◆ DATA TO EXAMINE
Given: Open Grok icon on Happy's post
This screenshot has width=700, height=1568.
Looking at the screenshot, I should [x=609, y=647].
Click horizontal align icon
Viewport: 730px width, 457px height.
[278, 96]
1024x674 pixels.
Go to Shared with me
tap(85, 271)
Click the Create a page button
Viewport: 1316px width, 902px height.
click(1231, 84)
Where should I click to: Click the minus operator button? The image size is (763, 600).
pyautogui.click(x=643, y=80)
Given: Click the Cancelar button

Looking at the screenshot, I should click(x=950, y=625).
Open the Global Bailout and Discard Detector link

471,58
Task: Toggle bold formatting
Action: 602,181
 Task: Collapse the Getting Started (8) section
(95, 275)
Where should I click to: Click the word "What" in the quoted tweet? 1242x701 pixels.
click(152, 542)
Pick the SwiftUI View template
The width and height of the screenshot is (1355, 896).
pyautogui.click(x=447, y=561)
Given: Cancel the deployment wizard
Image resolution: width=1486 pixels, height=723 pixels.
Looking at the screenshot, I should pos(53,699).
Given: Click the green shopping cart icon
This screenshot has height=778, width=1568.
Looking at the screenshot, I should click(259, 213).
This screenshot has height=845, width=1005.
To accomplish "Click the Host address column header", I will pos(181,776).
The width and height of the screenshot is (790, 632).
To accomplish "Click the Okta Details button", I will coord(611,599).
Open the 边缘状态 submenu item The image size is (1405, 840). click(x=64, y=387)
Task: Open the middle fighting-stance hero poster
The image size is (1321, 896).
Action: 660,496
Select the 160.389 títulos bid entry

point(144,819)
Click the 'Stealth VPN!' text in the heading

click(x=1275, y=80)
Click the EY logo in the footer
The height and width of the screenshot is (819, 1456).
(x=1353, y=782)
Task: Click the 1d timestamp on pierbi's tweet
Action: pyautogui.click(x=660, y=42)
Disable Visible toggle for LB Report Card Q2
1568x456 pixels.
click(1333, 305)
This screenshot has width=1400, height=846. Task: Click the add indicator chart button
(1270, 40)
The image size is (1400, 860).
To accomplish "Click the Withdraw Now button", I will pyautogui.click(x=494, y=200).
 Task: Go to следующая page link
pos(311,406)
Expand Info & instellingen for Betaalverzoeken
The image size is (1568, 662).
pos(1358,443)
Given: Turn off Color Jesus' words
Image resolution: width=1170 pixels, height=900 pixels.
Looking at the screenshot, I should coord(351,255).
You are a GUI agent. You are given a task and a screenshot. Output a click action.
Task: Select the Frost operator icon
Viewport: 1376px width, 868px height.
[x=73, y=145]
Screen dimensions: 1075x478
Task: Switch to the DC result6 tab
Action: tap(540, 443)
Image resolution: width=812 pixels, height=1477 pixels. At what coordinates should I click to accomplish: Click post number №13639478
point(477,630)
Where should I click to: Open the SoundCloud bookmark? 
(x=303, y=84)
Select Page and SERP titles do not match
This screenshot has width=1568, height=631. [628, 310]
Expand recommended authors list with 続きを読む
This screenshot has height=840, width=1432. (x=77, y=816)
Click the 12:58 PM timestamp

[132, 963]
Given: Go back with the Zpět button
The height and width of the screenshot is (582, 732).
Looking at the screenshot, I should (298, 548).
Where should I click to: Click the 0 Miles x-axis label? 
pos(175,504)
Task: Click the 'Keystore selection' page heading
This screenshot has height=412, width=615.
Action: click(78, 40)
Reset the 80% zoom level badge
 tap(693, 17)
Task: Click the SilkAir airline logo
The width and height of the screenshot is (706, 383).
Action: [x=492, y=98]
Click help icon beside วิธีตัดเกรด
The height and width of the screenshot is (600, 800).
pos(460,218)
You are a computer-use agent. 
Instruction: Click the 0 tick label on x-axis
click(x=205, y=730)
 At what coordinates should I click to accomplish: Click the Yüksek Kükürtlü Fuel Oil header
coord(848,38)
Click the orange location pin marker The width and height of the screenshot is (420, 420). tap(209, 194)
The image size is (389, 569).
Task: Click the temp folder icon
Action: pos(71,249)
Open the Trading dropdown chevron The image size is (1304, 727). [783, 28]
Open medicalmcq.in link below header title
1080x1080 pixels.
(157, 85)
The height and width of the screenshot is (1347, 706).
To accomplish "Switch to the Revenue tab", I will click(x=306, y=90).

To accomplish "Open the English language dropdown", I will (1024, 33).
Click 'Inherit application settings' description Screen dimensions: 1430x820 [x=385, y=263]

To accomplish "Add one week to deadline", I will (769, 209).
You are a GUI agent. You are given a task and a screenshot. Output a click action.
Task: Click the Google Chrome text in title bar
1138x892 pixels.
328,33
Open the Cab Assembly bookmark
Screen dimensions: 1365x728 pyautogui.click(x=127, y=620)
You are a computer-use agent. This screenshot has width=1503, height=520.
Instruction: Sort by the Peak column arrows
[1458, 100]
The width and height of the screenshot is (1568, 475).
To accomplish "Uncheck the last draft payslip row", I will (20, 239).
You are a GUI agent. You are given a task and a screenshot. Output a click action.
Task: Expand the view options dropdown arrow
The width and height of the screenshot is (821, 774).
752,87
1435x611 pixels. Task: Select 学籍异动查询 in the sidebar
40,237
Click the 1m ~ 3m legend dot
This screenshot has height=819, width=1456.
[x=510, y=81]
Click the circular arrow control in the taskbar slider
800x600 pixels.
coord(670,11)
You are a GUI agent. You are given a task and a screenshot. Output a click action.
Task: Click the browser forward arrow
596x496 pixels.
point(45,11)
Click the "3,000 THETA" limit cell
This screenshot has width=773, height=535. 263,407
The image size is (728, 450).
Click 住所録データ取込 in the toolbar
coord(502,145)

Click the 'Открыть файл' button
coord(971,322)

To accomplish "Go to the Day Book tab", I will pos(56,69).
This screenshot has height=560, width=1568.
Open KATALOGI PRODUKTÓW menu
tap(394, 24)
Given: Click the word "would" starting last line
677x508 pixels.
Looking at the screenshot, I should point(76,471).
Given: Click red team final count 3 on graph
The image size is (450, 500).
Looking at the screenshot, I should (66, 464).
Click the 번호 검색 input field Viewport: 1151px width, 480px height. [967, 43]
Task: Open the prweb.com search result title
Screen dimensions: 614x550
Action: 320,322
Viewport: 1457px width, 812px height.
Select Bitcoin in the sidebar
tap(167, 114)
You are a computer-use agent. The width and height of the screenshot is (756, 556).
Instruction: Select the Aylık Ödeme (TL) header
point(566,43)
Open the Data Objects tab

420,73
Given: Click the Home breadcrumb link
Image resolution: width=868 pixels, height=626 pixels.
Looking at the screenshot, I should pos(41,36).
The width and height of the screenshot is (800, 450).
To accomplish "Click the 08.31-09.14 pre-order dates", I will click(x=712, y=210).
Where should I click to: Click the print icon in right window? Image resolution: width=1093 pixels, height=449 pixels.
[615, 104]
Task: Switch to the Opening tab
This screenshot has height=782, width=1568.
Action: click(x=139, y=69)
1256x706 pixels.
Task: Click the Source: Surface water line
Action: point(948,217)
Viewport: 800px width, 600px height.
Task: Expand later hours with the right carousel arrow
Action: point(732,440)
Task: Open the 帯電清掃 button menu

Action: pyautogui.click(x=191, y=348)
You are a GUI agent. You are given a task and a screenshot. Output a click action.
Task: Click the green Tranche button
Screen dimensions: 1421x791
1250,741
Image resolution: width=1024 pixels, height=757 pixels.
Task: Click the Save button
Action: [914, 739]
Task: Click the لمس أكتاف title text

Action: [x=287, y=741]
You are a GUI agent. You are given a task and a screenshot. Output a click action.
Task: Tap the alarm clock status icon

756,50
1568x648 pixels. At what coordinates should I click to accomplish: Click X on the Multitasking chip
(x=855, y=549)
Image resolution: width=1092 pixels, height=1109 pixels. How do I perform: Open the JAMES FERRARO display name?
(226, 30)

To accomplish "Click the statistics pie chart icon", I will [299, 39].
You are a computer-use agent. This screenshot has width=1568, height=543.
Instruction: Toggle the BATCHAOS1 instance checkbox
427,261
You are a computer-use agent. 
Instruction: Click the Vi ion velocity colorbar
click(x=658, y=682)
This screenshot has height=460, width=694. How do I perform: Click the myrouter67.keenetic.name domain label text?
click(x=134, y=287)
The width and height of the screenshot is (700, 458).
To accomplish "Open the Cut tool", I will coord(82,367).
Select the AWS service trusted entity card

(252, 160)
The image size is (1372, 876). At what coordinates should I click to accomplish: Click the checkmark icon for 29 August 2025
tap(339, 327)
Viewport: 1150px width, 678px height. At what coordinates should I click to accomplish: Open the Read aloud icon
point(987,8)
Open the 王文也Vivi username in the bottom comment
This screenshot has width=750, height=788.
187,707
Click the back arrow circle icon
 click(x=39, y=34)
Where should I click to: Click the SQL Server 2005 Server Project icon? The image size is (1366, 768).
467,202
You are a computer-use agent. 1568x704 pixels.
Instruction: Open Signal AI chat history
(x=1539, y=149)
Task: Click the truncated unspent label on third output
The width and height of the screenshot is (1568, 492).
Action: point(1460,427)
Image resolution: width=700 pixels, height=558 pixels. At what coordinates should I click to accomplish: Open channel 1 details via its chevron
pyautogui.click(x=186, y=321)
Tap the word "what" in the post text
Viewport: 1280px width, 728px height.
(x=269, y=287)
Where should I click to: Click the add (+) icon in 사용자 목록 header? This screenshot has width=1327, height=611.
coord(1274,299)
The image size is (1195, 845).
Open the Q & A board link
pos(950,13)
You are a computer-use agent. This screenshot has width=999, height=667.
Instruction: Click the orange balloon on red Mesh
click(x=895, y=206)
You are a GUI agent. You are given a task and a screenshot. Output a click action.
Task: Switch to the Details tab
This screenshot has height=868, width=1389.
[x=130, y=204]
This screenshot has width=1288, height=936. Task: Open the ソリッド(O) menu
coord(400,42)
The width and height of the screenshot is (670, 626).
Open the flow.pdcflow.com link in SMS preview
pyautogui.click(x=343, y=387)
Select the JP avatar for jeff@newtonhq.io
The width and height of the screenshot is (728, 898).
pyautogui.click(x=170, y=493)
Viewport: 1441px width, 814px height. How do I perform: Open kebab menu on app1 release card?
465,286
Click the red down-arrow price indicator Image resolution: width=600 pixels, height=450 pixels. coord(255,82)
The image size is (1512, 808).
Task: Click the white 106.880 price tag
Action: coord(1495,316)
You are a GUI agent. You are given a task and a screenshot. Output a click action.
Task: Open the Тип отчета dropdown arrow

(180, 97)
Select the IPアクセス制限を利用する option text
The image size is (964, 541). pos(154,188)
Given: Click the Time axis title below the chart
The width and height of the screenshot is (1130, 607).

◆ EXERCISE DIRECTIONS
Please copy out each line in the entries that mentions the string "last".

◆ WRITTEN ANSWER
To accomplish "Uncheck the last draft payslip row", I will (20, 239).
Given: Click the word "would" starting last line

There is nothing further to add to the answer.